Ubi plura nitent in carmine, non ego paucis
Offendar maculis, quas aut incuria fudit
Aut humana parùm cavit natura [a].

Surtout on pardonne les fautes, même nombreuses, à ceux qui font de gros dictionnaires : c’est pour eux principalement qu’il faut alléguer la maxime,

Opere in longo fas est obrepere somnum [b],


et c’est dans cette confiance que je ferai moins de scrupule de les critiquer ; car je serais très-fâché de diminuer la considération que l’on doit avoir pour eux. Le public leur est infiniment obligé des instructions qu’ils lui ont données à la sueur de leur front, et avec la peine la plus assommante qui puisse être prise pour une production de plume. Je renvoie mon lecteur à la préface de M. Morus, que j’ai déjà citée, où il montre que les fautes de Scaliger, de Saumaise et de Baronius ne les doivent pas dépouiller de la gloire qu’ils se sont acquise. Vous voyez, monsieur, à quoi se réduisent mes excuses : je n’ai point dessein de faire tort au mérite des auteurs, ni de m’éloigner à leur égard des lois de l’honnêteté ; et j’ai si bonne opinion de leur modestie, et de leur zèle pour l’instruction du public, que je me crois pas qu’ils se fâchent de la liberté qu’on prendra de marquer en quoi ils se sont trompés. La plupart du temps ce ne sera point moi qui découvrirai leurs fautes : je ne ferai que rapporter ce que d’autres en auront dit. Je me fais une religion de ne m’approprier jamais ce que j’emprunte d’autrui ; de sorte qu’on pourra être très-assuré que quand je marque une faute sans citer quelqu’un qui l’ait remarquée, c’est que je ne sais pas qu’elle ait déjà été rendue publique. Après tout, je ne crois point qu’on doive exiger que j’aie plus d’indulgence pour mon prochain que pour moi-même, et l’on verra que je ne m’épargnerai pas. Enfin il faut que l’on considère que l’intérêt du public doit l’emporter sur celui des particuliers, et qu’un auteur ne mérite point de complaisance lorsqu’il est assez injuste pour aimer mieux que ses fautes demeurent cachées que de voir le public désabusé [c].
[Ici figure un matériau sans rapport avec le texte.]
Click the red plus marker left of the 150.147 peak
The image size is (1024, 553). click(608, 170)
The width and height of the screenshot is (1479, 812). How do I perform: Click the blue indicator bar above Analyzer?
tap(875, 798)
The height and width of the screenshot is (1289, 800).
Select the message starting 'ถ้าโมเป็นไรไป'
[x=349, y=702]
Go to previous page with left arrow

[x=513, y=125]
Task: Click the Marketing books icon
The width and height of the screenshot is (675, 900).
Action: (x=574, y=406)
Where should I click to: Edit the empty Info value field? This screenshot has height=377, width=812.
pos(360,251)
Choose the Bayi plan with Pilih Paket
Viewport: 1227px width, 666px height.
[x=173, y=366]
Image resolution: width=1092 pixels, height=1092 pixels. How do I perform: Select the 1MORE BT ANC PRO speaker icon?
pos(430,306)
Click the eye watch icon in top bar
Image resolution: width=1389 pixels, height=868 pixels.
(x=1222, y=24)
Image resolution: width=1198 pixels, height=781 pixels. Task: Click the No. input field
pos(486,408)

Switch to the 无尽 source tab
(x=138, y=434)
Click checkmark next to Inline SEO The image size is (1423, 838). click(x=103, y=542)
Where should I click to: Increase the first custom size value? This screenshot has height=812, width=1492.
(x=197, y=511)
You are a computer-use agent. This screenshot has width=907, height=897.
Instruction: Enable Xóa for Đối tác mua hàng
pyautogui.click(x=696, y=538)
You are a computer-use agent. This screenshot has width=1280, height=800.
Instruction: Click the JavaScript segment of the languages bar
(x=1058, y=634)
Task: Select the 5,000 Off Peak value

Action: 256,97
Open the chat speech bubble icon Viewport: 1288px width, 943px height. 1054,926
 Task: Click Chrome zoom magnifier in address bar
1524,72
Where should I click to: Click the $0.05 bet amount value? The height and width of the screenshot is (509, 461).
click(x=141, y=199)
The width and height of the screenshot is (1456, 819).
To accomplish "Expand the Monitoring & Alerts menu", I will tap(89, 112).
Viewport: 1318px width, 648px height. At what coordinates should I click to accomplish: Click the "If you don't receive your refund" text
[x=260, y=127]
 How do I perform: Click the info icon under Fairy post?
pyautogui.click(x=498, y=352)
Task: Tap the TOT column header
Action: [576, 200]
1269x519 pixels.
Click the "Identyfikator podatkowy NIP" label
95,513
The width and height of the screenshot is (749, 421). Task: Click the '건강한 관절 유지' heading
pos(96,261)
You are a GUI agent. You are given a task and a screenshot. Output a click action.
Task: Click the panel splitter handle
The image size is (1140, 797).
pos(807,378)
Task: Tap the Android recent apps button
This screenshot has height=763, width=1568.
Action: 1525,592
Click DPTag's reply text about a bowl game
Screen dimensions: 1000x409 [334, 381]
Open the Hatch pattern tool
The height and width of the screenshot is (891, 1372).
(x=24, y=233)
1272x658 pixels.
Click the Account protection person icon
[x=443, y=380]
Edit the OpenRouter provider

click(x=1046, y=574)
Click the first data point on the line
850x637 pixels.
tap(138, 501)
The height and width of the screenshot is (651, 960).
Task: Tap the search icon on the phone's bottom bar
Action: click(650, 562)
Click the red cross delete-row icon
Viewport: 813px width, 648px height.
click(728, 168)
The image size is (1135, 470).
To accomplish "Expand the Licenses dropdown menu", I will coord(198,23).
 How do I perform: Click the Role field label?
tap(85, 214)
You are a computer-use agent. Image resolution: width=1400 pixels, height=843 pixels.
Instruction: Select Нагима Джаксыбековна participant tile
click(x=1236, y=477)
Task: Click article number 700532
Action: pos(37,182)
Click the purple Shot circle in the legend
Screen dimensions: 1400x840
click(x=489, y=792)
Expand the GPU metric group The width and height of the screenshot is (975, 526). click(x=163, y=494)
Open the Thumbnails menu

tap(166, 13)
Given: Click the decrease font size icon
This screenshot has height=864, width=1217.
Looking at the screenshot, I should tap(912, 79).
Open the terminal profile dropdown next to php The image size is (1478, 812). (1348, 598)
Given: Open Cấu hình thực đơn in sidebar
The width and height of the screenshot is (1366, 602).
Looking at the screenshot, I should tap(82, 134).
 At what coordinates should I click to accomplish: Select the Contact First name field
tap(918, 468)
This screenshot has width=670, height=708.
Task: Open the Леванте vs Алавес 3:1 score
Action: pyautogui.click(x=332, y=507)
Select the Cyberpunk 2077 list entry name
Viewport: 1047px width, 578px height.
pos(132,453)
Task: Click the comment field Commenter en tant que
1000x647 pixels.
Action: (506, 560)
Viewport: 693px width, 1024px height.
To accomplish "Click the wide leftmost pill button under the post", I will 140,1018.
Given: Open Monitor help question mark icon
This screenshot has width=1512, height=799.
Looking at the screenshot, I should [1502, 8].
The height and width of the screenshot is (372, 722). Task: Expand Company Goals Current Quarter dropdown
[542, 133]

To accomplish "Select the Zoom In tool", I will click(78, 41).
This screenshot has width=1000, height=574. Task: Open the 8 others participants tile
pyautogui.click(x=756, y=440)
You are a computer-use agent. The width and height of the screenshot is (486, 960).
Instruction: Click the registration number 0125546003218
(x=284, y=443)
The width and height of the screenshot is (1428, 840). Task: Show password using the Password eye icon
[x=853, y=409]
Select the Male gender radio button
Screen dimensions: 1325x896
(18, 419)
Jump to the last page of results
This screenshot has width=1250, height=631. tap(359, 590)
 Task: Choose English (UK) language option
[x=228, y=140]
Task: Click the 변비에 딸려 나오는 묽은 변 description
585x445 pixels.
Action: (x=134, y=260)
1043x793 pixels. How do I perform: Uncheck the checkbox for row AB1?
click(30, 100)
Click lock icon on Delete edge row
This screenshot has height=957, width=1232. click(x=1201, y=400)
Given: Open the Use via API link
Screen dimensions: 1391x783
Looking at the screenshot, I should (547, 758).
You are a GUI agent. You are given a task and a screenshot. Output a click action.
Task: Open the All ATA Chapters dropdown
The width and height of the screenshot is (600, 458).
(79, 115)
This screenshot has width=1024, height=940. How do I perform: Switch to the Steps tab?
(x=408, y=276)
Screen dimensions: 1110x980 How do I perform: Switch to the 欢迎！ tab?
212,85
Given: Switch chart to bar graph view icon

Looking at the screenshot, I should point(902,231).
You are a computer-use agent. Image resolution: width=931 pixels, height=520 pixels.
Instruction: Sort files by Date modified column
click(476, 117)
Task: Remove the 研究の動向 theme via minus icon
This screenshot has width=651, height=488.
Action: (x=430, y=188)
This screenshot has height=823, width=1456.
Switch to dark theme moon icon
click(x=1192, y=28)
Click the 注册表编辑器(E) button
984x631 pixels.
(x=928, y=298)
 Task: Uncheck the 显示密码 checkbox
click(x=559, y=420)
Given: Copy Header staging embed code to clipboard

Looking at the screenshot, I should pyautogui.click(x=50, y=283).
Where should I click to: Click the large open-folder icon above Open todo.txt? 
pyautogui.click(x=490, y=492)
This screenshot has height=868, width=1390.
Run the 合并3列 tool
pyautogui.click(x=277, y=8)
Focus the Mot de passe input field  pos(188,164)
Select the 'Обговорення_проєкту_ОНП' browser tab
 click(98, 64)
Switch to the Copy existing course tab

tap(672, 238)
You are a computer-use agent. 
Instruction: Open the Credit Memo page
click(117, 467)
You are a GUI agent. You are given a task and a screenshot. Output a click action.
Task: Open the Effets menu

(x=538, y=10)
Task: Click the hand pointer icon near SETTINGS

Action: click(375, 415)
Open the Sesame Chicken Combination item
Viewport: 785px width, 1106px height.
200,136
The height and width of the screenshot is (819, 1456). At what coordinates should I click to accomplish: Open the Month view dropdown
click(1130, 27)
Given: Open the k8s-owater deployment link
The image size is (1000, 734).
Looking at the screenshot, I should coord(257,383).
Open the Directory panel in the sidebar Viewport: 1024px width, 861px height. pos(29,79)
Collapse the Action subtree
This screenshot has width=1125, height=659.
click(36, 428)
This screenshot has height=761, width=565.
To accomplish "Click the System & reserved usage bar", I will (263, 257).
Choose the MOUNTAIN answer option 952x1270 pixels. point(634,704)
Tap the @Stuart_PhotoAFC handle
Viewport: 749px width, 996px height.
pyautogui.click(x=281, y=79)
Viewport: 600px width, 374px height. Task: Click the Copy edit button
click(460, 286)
Je ne sais si c’est que je juge des autres par moi-même, mais il me semble que ceux dont je rapporte honnêtement quelques méprises ne s’en irriteront pas. Cela fait que j’en rapporte qui touchent des gens pour qui j’ai une estime extraordinaire, et qui

  1. Horat., de Arte poëticâ, v. 351.
  2. Idem, ibid., v. 360.
  3. Nimis perversè se ipsum amat qui et alios vult errare ut error suus lateat : quantò enim melius et utilius, ut ubi ipse erravit, alii non errent quorum admonitu errore careat : quòd si noluerit, saltem comites erroris non habeat. Augustin, epist. VII, p. m. 28.